**RECORDS PROVIDED:**
---

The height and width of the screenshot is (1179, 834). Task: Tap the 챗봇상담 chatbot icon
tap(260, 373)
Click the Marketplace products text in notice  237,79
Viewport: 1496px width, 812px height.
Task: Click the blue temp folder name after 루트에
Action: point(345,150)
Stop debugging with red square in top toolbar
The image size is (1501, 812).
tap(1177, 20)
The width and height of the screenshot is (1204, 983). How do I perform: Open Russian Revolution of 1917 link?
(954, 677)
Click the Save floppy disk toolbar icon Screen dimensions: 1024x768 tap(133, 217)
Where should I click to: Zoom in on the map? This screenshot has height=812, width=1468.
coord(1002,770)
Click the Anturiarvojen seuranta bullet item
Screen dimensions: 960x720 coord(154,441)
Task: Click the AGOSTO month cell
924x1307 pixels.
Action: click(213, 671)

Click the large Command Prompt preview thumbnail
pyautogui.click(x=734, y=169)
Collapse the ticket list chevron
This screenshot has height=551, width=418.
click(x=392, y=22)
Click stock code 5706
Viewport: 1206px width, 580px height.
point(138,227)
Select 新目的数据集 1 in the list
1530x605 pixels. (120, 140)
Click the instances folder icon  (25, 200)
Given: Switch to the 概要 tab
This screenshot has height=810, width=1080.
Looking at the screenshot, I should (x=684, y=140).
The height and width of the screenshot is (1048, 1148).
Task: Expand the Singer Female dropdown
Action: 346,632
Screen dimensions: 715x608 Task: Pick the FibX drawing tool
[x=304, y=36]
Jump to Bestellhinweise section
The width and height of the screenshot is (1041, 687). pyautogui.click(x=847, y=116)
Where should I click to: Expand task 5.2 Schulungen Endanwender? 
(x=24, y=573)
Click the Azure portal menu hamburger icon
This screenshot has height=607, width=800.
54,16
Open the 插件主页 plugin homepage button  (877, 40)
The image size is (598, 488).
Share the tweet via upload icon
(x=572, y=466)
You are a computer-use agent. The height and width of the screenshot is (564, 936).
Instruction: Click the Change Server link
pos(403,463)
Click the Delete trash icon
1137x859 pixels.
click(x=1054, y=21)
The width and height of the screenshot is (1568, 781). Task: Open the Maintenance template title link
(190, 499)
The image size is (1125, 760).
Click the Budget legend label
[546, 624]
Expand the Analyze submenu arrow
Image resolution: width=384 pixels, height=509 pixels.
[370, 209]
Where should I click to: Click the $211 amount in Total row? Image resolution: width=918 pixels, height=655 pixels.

---

**WORK TO BE COMPLETED:**
Look above for the line holding "You are a computer-use" and the line holding "The image size is (1125, 760).". Retype both, and every line between them, word for word and nothing else.

**EXERCISE SOLUTION:**
You are a computer-use agent. The height and width of the screenshot is (564, 936).
Instruction: Click the Change Server link
pos(403,463)
Click the Delete trash icon
1137x859 pixels.
click(x=1054, y=21)
The width and height of the screenshot is (1568, 781). Task: Open the Maintenance template title link
(190, 499)
The image size is (1125, 760).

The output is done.